Elas são pouco comentadas ao redor do mundo, apesar de serem conhecidas há muito tempo. Elas causam um enorme sofrimento, mas passam quase que por invisíveis, tanto por se encontrarem presentes nos ambientes pobres das áreas rurais e favelas urbanas, quanto por afetarem populações consideradas irrelevantes – afetando profundamente física, sócio e economicamente a vida de mais de um bilhão de pessoas e, clamando entre essas, mais de meio milhão todos os anos.

A reportagem é de Vinicius Gomes, publicada pela Revista Fórum, 06-06-2014.

Por todas essas razões, elas foram classificadas como Doenças Tropicais Negligenciadas, ou apenas doenças negligenciadas. Existem 17 delas, com suas transmissões variando de bactérias, parasitas e infecções virais.

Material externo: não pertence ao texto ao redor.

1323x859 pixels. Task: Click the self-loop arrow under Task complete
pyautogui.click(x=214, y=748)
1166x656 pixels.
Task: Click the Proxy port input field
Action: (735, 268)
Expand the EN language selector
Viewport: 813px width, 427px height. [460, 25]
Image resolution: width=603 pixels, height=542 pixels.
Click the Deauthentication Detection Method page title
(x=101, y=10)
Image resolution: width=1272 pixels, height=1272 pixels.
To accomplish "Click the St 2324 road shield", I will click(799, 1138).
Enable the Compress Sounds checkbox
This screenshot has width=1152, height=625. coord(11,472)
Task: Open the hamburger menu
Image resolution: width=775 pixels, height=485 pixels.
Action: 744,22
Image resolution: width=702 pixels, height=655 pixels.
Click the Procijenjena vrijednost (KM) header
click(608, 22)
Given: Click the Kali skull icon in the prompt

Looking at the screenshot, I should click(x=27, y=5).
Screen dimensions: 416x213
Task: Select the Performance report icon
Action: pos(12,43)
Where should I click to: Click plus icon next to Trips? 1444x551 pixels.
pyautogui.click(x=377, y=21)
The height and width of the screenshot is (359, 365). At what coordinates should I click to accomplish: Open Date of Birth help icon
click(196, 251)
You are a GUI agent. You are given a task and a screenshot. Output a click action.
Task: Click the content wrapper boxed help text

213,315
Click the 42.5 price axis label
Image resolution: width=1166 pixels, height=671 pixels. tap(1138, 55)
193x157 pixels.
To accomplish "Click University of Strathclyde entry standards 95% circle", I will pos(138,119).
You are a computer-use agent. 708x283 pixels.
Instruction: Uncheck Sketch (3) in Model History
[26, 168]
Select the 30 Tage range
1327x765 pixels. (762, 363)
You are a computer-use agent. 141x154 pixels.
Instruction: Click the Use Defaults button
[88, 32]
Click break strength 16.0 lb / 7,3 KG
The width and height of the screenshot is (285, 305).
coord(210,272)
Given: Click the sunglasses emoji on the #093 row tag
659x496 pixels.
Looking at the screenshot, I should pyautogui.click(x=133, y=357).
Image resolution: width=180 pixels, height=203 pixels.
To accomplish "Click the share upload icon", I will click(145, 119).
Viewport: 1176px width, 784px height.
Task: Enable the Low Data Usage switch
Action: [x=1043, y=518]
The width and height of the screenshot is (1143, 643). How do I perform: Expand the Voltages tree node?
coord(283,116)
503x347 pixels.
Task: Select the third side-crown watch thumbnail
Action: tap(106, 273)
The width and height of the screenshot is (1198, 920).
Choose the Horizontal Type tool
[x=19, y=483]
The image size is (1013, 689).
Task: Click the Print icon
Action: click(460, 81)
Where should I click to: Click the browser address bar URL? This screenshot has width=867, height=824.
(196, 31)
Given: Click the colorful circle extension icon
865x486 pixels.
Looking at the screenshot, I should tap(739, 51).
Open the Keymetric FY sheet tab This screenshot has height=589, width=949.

De acordo com a Organização Mundial da Saúde (OMS), são 149 países e territórios onde elas são endêmicas. Algumas das doenças são transmitidas tanto por vetores (insetos), como a doença de Chagas, a malária, leishmaniose e a dengue, quanto de pessoa para pessoa, como tuberculose e hanseníase.

E é exatamente pelo fato de que os impactos dessas doenças, que afetam tantas pessoas e, ainda assim continuam tão ignoradas, que dá essas doenças – e seus pacientes – o status de “negligenciadas”; termo originalmente proposto na década de 1970 por um programa da Fundação Rockefeller como “The great neglected diseases”.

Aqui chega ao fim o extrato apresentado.